:: PROBLEM ::
Restate the records in full, so that each line matches the original exactly.

Saved entries
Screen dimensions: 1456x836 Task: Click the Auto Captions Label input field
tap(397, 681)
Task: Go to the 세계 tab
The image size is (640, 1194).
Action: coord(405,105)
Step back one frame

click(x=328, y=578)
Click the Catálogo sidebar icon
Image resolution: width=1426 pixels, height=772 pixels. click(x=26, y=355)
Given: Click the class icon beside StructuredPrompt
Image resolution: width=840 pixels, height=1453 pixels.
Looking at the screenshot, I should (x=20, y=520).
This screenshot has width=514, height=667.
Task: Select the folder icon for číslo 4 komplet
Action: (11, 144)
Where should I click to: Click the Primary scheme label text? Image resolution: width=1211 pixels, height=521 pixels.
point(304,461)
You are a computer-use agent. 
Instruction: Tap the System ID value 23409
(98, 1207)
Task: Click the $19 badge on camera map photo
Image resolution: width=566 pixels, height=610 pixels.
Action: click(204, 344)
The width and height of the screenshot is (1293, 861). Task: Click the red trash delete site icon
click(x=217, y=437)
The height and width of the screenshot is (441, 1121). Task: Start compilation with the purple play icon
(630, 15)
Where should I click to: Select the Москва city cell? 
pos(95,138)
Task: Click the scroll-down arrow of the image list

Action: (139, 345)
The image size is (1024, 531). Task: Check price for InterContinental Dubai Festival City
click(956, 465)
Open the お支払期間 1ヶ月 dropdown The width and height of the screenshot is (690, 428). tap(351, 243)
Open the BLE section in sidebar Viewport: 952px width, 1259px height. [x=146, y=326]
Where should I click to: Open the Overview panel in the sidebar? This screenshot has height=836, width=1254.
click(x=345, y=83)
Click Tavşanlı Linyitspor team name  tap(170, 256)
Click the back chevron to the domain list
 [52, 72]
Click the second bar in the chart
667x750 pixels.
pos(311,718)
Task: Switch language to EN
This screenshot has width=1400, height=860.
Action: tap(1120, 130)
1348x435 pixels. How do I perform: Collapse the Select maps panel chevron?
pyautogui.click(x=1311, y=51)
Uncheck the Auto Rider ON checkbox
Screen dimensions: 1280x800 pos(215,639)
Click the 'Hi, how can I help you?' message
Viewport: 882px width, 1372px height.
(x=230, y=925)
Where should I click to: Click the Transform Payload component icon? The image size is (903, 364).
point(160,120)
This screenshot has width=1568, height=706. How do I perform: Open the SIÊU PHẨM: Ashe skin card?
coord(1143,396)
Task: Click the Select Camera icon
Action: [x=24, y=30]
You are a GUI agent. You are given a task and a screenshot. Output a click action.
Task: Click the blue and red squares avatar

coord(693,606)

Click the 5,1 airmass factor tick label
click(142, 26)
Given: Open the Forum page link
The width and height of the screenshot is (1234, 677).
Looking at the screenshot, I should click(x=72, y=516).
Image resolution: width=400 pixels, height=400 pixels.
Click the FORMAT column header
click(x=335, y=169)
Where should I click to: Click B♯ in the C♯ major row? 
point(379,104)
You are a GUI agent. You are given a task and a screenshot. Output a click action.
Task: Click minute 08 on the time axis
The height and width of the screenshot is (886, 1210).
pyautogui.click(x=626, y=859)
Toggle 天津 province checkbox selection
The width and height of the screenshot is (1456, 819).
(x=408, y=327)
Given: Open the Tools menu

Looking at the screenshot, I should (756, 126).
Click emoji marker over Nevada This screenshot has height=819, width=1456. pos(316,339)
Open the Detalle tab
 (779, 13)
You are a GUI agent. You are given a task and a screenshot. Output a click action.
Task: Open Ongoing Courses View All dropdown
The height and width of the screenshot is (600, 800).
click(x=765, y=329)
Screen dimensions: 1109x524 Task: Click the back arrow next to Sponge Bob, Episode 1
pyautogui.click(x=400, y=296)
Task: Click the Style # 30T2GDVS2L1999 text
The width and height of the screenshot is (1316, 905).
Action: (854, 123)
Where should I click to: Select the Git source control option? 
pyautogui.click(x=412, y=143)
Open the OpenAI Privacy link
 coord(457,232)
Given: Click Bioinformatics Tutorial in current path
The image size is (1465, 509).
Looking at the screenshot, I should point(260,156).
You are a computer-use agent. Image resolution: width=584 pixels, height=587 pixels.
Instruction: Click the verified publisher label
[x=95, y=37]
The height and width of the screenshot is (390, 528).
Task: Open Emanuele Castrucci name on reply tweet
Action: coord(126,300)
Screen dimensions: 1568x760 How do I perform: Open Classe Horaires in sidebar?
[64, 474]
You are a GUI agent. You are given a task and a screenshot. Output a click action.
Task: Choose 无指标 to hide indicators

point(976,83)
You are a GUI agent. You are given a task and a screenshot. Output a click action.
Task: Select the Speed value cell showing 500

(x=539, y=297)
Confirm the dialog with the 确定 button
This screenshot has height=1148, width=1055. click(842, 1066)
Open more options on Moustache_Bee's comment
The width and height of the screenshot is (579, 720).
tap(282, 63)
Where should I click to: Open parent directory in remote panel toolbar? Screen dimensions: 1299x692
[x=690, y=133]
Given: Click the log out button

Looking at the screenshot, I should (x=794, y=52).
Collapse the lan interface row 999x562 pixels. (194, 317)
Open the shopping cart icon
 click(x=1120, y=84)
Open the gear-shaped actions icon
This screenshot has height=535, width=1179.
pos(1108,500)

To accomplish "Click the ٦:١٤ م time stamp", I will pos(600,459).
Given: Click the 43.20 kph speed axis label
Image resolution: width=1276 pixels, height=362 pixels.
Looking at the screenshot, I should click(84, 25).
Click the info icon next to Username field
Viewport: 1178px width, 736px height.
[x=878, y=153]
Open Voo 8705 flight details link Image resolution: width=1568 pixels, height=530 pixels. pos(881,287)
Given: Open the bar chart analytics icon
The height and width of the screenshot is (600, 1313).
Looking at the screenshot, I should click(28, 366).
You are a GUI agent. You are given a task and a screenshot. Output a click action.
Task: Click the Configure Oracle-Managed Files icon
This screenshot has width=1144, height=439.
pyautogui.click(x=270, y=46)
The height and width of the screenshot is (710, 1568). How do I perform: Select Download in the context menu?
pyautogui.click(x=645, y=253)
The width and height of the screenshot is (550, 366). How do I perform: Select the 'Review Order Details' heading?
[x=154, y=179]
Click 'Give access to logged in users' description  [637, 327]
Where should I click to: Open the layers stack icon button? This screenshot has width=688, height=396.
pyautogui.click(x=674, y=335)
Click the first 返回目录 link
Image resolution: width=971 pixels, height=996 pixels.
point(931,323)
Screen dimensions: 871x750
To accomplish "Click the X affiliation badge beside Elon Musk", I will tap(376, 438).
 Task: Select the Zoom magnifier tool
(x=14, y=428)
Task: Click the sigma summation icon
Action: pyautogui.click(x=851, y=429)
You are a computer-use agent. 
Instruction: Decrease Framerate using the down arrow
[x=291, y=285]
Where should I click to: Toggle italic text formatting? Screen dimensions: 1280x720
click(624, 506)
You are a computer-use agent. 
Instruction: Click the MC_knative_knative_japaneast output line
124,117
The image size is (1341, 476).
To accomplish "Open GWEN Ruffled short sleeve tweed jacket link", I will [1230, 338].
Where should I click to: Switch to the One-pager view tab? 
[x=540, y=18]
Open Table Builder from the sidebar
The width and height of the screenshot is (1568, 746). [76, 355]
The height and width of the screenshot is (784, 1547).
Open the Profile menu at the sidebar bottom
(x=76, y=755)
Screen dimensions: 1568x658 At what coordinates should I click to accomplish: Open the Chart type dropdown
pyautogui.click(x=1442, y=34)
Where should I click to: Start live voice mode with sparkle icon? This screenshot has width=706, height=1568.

:: REPLY ::
Screen dimensions: 1456x836 Task: Click the Auto Captions Label input field
tap(397, 681)
Task: Go to the 세계 tab
The image size is (640, 1194).
Action: coord(405,105)
Step back one frame

click(x=328, y=578)
Click the Catálogo sidebar icon
Image resolution: width=1426 pixels, height=772 pixels. click(x=26, y=355)
Given: Click the class icon beside StructuredPrompt
Image resolution: width=840 pixels, height=1453 pixels.
Looking at the screenshot, I should (x=20, y=520).
This screenshot has width=514, height=667.
Task: Select the folder icon for číslo 4 komplet
Action: (11, 144)
Where should I click to: Click the Primary scheme label text? Image resolution: width=1211 pixels, height=521 pixels.
point(304,461)
You are a computer-use agent. 
Instruction: Tap the System ID value 23409
(98, 1207)
Task: Click the $19 badge on camera map photo
Image resolution: width=566 pixels, height=610 pixels.
Action: click(204, 344)
The width and height of the screenshot is (1293, 861). Task: Click the red trash delete site icon
click(x=217, y=437)
The height and width of the screenshot is (441, 1121). Task: Start compilation with the purple play icon
(630, 15)
Where should I click to: Select the Москва city cell? 
pos(95,138)
Task: Click the scroll-down arrow of the image list

Action: (139, 345)
The image size is (1024, 531). Task: Check price for InterContinental Dubai Festival City
click(956, 465)
Open the お支払期間 1ヶ月 dropdown The width and height of the screenshot is (690, 428). tap(351, 243)
Open the BLE section in sidebar Viewport: 952px width, 1259px height. [x=146, y=326]
Where should I click to: Open the Overview panel in the sidebar? This screenshot has height=836, width=1254.
click(x=345, y=83)
Click Tavşanlı Linyitspor team name  tap(170, 256)
Click the back chevron to the domain list
 [52, 72]
Click the second bar in the chart
667x750 pixels.
pos(311,718)
Task: Switch language to EN
This screenshot has width=1400, height=860.
Action: tap(1120, 130)
1348x435 pixels. How do I perform: Collapse the Select maps panel chevron?
pyautogui.click(x=1311, y=51)
Uncheck the Auto Rider ON checkbox
Screen dimensions: 1280x800 pos(215,639)
Click the 'Hi, how can I help you?' message
Viewport: 882px width, 1372px height.
(x=230, y=925)
Where should I click to: Click the Transform Payload component icon? The image size is (903, 364).
point(160,120)
This screenshot has width=1568, height=706. How do I perform: Open the SIÊU PHẨM: Ashe skin card?
coord(1143,396)
Task: Click the Select Camera icon
Action: [x=24, y=30]
You are a GUI agent. You are given a task and a screenshot. Output a click action.
Task: Click the blue and red squares avatar

coord(693,606)

Click the 5,1 airmass factor tick label
click(142, 26)
Given: Open the Forum page link
The width and height of the screenshot is (1234, 677).
Looking at the screenshot, I should click(x=72, y=516).
Image resolution: width=400 pixels, height=400 pixels.
Click the FORMAT column header
click(x=335, y=169)
Where should I click to: Click B♯ in the C♯ major row? 
point(379,104)
You are a GUI agent. You are given a task and a screenshot. Output a click action.
Task: Click minute 08 on the time axis
The height and width of the screenshot is (886, 1210).
pyautogui.click(x=626, y=859)
Toggle 天津 province checkbox selection
The width and height of the screenshot is (1456, 819).
(x=408, y=327)
Given: Open the Tools menu

Looking at the screenshot, I should (756, 126).
Click emoji marker over Nevada This screenshot has height=819, width=1456. pos(316,339)
Open the Detalle tab
 (779, 13)
You are a GUI agent. You are given a task and a screenshot. Output a click action.
Task: Open Ongoing Courses View All dropdown
The height and width of the screenshot is (600, 800).
click(x=765, y=329)
Screen dimensions: 1109x524 Task: Click the back arrow next to Sponge Bob, Episode 1
pyautogui.click(x=400, y=296)
Task: Click the Style # 30T2GDVS2L1999 text
The width and height of the screenshot is (1316, 905).
Action: (854, 123)
Where should I click to: Select the Git source control option? 
pyautogui.click(x=412, y=143)
Open the OpenAI Privacy link
 coord(457,232)
Given: Click Bioinformatics Tutorial in current path
The image size is (1465, 509).
Looking at the screenshot, I should point(260,156).
You are a computer-use agent. Image resolution: width=584 pixels, height=587 pixels.
Instruction: Click the verified publisher label
[x=95, y=37]
The height and width of the screenshot is (390, 528).
Task: Open Emanuele Castrucci name on reply tweet
Action: coord(126,300)
Screen dimensions: 1568x760 How do I perform: Open Classe Horaires in sidebar?
[64, 474]
You are a GUI agent. You are given a task and a screenshot. Output a click action.
Task: Choose 无指标 to hide indicators

point(976,83)
You are a GUI agent. You are given a task and a screenshot. Output a click action.
Task: Select the Speed value cell showing 500

(x=539, y=297)
Confirm the dialog with the 确定 button
This screenshot has height=1148, width=1055. click(842, 1066)
Open more options on Moustache_Bee's comment
The width and height of the screenshot is (579, 720).
tap(282, 63)
Where should I click to: Open parent directory in remote panel toolbar? Screen dimensions: 1299x692
[x=690, y=133]
Given: Click the log out button

Looking at the screenshot, I should (x=794, y=52).
Collapse the lan interface row 999x562 pixels. (194, 317)
Open the shopping cart icon
 click(x=1120, y=84)
Open the gear-shaped actions icon
This screenshot has height=535, width=1179.
pos(1108,500)

To accomplish "Click the ٦:١٤ م time stamp", I will pos(600,459).
Given: Click the 43.20 kph speed axis label
Image resolution: width=1276 pixels, height=362 pixels.
Looking at the screenshot, I should click(84, 25).
Click the info icon next to Username field
Viewport: 1178px width, 736px height.
[x=878, y=153]
Open Voo 8705 flight details link Image resolution: width=1568 pixels, height=530 pixels. pos(881,287)
Given: Open the bar chart analytics icon
The height and width of the screenshot is (600, 1313).
Looking at the screenshot, I should click(28, 366).
You are a GUI agent. You are given a task and a screenshot. Output a click action.
Task: Click the Configure Oracle-Managed Files icon
This screenshot has width=1144, height=439.
pyautogui.click(x=270, y=46)
The height and width of the screenshot is (710, 1568). How do I perform: Select Download in the context menu?
pyautogui.click(x=645, y=253)
The width and height of the screenshot is (550, 366). How do I perform: Select the 'Review Order Details' heading?
[x=154, y=179]
Click 'Give access to logged in users' description  [637, 327]
Where should I click to: Open the layers stack icon button? This screenshot has width=688, height=396.
pyautogui.click(x=674, y=335)
Click the first 返回目录 link
Image resolution: width=971 pixels, height=996 pixels.
point(931,323)
Screen dimensions: 871x750
To accomplish "Click the X affiliation badge beside Elon Musk", I will tap(376, 438).
 Task: Select the Zoom magnifier tool
(x=14, y=428)
Task: Click the sigma summation icon
Action: pyautogui.click(x=851, y=429)
You are a computer-use agent. 
Instruction: Decrease Framerate using the down arrow
[x=291, y=285]
Where should I click to: Toggle italic text formatting? Screen dimensions: 1280x720
click(624, 506)
You are a computer-use agent. 
Instruction: Click the MC_knative_knative_japaneast output line
124,117
The image size is (1341, 476).
To accomplish "Open GWEN Ruffled short sleeve tweed jacket link", I will [1230, 338].
Where should I click to: Switch to the One-pager view tab? 
[x=540, y=18]
Open Table Builder from the sidebar
The width and height of the screenshot is (1568, 746). [76, 355]
The height and width of the screenshot is (784, 1547).
Open the Profile menu at the sidebar bottom
(x=76, y=755)
Screen dimensions: 1568x658 At what coordinates should I click to accomplish: Open the Chart type dropdown
pyautogui.click(x=1442, y=34)
Where should I click to: Start live voice mode with sparkle icon? This screenshot has width=706, height=1568.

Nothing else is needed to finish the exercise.